The structure of the kernel in the example above is quite typical. Each kernel must contain the following mandatory instructions:

  • One single alu instruction (specify the behaviour of the ALU unit)

  • One single act instruction (specify the behaviour of the activation unit)

  • One single store insruction (to store the result of the computation to LRAM)

In addition a kernel normally contains a combination of the following instructions:

  • load instructions to bring data from LRAM to the internal memories (up to one load instruction for each of IRAM, WRAM, BRAM)

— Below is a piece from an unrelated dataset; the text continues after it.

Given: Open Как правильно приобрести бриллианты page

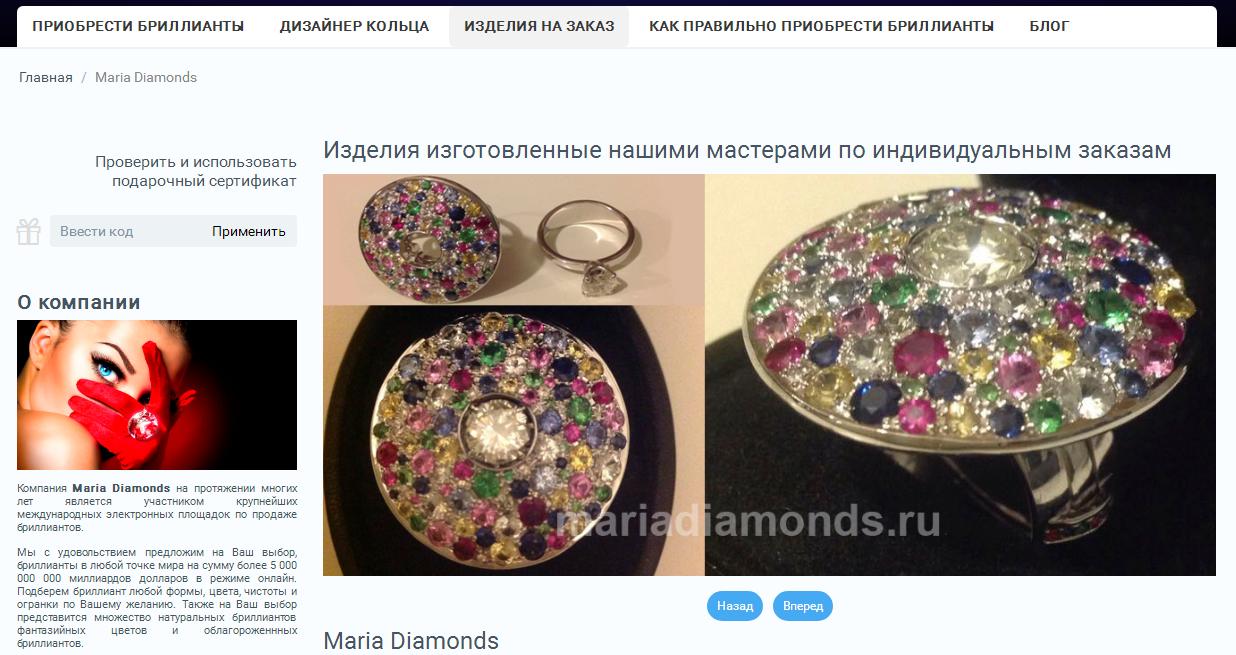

  • for loops to repeat the computation over all the data to be processed

  • additionat configuration instructions as needed

It’s important to point out the role of the load instructions, even if they are conceptually very simple they are critical in the design of a kernel since they give the kernel writer full control on which data to bring to an internal memory and when. Ideally load instructions should be put in the most outer loop possible as this reduces the possibility of contention with other units on LRAM access.